← Der YeahFußball-Podcast27 aug · 18 min
Die chaotischste Trainersuche des DFB
Nach dem enttäuschenden Viertelfinal-Aus bei der WM 1998 gegen Kroatien und der blamablen Malta-Reise tritt Berti Vogts als Bundestrainer zurück. Was folgt, ist eine der chaotischsten Trainersuchen in der Geschichte des DFB.
Jupp Heynckes sagt ab, zahlreiche Namen werden gehandelt – und plötzlich bringen Günter Netzer und Franz Beckenbauer Paul Breitner ins Spiel. Der ehemalige Weltmeister und bekennende Fußball-Rebell soll die Nationalmannschaft übernehmen.
Am 8. September 1998 sagt Breitner zu. Er will die Nationalelf als eine Art „Konkursverwalter“ für neun bis zwölf Monate übernehmen, ohne Vertrag und ohne Bezahlung. Doch am nächsten Tag erscheint in der Münchener Abendzeitung ein Interview, in dem Breitner nicht gerade zurückhaltend mit der DFB-Führung abrechnet.
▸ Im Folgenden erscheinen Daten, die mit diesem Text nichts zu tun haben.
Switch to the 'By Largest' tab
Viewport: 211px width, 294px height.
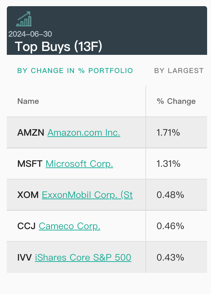(179, 71)
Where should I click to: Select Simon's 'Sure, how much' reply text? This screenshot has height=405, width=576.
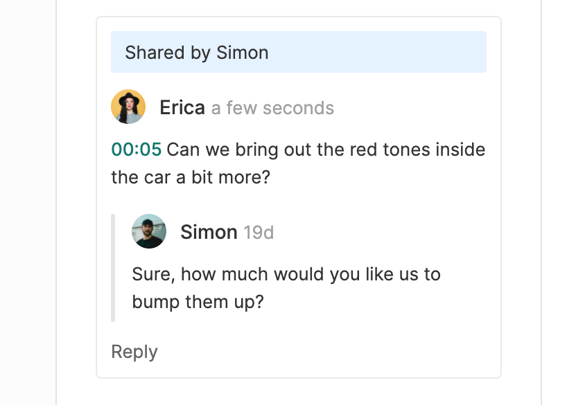point(286,274)
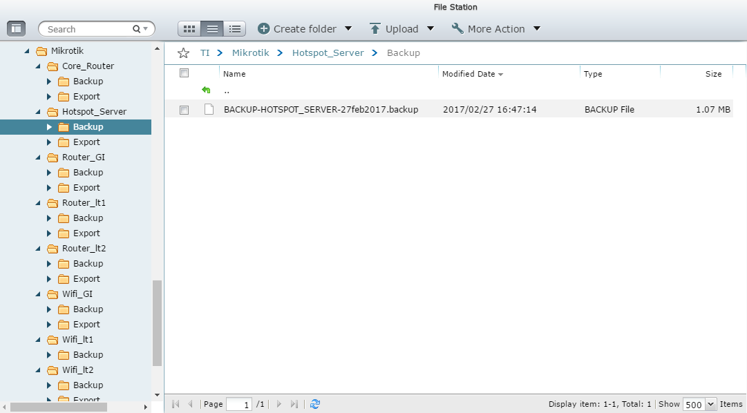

Plötzlich ist der Traum vom Bundestrainer vorbei.
17 Stunden nach seiner Zusage ist Paul Breitners Amtszeit schon wieder Geschichte.
Eine Geschichte über Chaos, Egos, eine gescheiterte Revolution – und den vielleicht kürzesten Bundestrainer der deutschen Fußballgeschichte.